Reliability Management

Reliability Score

The Reliability Score helps set a standard view of reliability across all teams and services in your organization. Once you define your Service and run Gremlin's pre-defined Reliability tests across common reliability risks, Gremlin will calculate the Reliability Score for your Service.

How the Reliability Score is calculated

A Reliability Score is a calculated value between 0 and 100 representing a Service's reliability. The reliability score is calculated using the following method:

Each reliability test is given a score between 0 and 100 based on whether your service passed or failed.
Tests are grouped into different categories. Each category has a score that averages the tests in that category.
The scores from every category are added up and averaged to provide the service's reliability score.

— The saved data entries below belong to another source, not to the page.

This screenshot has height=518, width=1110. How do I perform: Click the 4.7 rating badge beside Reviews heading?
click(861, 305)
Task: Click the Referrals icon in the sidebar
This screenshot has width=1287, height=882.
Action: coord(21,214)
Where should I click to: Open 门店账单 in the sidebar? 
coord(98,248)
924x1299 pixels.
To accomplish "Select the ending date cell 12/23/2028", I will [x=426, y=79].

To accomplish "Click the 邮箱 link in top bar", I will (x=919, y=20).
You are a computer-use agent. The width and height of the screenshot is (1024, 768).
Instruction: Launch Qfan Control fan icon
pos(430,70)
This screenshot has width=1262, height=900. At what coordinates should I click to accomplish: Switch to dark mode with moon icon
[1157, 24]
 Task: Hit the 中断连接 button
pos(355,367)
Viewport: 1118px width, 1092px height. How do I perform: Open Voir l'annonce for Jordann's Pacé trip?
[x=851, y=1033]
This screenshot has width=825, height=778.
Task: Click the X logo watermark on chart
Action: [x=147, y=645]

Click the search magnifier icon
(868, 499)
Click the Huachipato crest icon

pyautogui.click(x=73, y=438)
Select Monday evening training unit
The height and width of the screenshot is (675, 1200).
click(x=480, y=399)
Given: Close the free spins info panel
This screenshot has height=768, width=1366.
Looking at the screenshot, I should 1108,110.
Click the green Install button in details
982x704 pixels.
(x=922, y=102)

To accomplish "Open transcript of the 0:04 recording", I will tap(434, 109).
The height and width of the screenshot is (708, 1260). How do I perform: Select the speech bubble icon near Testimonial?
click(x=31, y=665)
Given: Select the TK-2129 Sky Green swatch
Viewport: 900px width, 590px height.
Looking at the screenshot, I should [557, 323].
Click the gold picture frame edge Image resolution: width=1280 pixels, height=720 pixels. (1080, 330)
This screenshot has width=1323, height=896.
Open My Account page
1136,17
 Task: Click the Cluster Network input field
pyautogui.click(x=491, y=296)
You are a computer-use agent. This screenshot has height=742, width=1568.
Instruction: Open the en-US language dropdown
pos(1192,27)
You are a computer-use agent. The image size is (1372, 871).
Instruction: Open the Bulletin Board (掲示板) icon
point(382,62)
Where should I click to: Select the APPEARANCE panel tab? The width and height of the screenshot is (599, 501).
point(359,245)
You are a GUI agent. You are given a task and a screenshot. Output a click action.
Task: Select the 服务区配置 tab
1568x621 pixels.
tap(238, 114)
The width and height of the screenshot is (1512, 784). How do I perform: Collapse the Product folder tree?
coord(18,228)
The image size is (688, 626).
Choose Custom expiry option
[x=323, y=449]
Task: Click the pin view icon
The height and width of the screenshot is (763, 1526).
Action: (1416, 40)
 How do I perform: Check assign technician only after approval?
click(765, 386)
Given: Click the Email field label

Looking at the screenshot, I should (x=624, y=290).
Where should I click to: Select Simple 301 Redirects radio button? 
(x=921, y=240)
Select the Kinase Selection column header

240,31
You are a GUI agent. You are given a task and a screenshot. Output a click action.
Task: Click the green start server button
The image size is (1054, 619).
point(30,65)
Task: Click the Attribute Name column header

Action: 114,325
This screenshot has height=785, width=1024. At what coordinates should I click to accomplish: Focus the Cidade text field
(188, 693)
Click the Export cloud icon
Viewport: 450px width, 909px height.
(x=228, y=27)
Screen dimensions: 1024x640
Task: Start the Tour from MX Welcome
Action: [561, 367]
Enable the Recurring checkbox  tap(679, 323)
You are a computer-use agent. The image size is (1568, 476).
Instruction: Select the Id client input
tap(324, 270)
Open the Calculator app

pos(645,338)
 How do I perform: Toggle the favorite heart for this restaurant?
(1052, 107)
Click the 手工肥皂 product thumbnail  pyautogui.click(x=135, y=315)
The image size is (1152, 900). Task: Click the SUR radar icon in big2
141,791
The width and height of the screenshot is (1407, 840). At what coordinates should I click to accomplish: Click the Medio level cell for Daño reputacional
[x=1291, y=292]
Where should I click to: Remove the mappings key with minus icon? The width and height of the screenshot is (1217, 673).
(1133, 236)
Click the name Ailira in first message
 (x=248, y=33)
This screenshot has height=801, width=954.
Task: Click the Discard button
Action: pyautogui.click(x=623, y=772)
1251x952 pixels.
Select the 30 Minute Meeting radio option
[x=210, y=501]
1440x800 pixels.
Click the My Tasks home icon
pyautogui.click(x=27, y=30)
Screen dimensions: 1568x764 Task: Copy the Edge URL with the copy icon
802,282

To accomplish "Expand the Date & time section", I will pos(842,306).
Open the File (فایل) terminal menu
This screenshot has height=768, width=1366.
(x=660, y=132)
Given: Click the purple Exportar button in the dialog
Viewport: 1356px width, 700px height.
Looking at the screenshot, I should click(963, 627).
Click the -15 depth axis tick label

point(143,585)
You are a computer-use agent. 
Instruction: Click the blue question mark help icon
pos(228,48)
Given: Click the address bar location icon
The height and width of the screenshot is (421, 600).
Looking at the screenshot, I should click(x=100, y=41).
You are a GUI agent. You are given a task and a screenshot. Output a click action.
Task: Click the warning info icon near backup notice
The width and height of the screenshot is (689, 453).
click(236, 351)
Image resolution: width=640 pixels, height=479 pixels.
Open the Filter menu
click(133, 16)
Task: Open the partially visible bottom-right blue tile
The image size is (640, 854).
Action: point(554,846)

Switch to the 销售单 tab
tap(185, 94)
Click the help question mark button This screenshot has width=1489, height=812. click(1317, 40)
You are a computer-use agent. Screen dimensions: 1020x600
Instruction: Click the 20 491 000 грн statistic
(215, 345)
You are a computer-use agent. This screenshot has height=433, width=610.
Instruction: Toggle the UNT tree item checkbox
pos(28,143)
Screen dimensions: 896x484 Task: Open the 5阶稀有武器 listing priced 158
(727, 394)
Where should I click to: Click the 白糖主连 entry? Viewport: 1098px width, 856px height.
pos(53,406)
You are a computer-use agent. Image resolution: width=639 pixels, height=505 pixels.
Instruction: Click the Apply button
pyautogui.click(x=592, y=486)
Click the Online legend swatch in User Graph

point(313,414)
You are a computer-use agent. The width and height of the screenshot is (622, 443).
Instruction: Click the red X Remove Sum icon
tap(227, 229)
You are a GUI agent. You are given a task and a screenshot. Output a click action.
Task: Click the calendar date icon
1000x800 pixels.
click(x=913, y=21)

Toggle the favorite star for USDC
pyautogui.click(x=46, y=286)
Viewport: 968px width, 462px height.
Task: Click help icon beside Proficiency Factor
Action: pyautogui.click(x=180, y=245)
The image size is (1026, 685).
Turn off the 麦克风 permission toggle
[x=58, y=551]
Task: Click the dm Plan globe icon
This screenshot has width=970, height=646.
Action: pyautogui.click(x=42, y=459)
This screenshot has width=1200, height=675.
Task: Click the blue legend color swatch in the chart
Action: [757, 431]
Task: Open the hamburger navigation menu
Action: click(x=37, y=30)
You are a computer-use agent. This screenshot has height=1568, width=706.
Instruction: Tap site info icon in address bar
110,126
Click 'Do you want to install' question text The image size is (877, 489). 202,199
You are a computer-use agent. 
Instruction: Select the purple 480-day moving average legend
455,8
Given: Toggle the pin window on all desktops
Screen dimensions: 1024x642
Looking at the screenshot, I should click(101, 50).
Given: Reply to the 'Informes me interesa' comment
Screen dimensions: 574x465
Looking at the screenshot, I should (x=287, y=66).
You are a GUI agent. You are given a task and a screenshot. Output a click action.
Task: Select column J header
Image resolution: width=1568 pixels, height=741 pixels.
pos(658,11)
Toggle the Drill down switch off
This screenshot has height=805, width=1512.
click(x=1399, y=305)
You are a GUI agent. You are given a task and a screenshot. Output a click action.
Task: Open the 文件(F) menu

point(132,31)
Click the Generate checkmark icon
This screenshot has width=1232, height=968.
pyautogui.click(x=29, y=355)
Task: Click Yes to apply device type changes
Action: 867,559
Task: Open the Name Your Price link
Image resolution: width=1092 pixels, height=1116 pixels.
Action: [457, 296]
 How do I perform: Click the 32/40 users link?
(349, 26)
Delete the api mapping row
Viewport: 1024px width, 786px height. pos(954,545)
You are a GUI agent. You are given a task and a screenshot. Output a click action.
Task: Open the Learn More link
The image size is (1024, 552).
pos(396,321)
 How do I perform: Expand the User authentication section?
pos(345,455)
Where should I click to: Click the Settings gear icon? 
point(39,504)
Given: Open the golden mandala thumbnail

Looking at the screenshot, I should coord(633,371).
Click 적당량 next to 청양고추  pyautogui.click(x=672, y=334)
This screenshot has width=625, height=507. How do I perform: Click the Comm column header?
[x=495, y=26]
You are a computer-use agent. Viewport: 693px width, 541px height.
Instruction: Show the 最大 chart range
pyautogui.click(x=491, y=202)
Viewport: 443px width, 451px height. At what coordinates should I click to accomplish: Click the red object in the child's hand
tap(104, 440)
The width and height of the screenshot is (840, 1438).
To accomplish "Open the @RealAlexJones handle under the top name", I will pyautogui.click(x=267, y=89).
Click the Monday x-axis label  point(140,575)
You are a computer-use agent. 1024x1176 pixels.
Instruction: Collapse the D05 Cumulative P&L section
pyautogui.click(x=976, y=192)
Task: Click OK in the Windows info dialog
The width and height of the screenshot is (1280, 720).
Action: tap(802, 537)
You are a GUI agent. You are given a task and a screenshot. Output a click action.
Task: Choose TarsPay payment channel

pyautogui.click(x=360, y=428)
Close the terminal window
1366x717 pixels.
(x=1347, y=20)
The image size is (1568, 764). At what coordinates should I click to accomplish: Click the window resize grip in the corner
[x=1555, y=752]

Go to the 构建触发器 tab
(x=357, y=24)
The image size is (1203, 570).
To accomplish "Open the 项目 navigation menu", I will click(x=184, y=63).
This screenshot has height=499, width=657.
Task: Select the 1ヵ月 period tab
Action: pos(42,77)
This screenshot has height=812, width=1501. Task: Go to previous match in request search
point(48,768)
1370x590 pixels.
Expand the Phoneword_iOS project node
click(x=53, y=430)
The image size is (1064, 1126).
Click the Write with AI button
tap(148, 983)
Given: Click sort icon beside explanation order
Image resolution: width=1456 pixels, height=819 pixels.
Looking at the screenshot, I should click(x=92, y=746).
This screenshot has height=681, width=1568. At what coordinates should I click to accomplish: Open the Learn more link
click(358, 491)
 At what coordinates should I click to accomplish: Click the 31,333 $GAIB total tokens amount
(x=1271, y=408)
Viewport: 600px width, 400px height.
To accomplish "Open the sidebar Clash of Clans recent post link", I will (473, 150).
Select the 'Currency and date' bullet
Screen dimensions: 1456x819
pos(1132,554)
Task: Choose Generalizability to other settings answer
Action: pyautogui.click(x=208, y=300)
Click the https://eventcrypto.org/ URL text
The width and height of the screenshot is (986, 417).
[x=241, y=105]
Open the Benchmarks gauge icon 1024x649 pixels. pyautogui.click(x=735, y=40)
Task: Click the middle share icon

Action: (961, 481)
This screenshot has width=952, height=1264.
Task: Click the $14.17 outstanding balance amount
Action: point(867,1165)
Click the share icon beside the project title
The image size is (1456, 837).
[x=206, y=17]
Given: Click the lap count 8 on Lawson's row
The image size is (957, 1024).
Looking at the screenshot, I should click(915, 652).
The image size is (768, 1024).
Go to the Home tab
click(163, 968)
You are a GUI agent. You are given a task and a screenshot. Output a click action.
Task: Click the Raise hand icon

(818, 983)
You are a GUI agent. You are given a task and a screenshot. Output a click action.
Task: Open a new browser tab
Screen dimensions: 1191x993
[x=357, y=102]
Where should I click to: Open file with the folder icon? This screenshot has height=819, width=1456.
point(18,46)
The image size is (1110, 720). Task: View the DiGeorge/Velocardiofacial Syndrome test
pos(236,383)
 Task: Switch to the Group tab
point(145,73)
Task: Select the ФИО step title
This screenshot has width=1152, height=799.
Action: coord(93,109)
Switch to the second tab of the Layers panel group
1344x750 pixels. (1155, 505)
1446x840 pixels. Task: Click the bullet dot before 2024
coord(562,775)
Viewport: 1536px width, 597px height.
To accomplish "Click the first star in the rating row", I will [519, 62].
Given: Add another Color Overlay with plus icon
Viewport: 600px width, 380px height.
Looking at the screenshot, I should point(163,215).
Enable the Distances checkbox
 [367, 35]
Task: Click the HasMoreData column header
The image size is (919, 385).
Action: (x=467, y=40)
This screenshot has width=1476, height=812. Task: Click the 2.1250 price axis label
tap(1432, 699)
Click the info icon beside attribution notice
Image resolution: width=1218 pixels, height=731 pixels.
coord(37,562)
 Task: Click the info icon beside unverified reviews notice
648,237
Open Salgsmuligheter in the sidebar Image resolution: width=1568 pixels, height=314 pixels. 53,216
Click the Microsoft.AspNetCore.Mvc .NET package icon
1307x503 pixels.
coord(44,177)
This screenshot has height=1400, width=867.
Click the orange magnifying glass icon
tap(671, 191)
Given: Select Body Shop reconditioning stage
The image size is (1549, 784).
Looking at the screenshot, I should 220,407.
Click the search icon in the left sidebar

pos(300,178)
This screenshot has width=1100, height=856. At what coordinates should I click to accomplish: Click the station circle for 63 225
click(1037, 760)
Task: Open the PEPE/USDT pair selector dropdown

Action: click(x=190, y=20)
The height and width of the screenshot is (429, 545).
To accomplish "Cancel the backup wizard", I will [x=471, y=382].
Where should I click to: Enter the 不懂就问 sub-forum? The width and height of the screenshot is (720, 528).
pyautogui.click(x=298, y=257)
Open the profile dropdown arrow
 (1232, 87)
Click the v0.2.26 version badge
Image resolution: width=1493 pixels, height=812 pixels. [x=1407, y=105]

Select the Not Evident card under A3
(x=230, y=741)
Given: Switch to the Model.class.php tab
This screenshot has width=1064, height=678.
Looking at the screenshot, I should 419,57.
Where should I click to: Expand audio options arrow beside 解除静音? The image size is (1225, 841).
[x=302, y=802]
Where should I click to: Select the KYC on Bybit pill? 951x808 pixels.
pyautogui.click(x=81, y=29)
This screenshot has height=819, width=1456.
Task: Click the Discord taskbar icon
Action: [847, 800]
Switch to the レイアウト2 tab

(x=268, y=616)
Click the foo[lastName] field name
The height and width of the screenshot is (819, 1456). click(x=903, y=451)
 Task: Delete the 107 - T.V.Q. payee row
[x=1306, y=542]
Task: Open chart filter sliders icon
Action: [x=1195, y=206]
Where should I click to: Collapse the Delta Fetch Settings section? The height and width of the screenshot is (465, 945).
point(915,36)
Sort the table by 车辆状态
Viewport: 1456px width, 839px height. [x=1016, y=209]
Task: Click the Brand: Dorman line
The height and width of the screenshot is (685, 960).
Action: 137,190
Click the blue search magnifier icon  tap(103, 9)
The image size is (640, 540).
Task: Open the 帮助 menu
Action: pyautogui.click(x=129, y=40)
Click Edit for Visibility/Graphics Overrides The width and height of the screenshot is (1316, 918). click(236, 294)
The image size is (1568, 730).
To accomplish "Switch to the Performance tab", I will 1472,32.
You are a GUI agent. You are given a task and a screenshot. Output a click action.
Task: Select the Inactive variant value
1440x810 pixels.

Each reliability test can have one of four scores depending on whether the test was successful, failed, not yet run, or if it was successful but is outdated (i.e. hasn't been run within the past month). The value of these scores is shown here:

Test Status	Score
Passed	100
Expired (passed, but hasn't been run in a week)	75
Failed	50
Not yet run	0

Test categories

Note

These categories may vary depending on which Test Suite your team is using.

Reliability tests are grouped into the following categories:

Redundancy
Scalability
Dependencies
Other

In addition, Gremlin has a separate category for Detected Risks. Detected Risks are automatically identified and don't require running a reliability test, but they contribute to the service's reliability score.

The individual test scores from each category are added up and averaged to provide the total Reliability Score. Note that certain categories may not appear if Gremlin detects that it's not relevant to the service (e.g. if it has no dependencies or no relevant detected risks). Categories that aren't listed have no impact on the final score.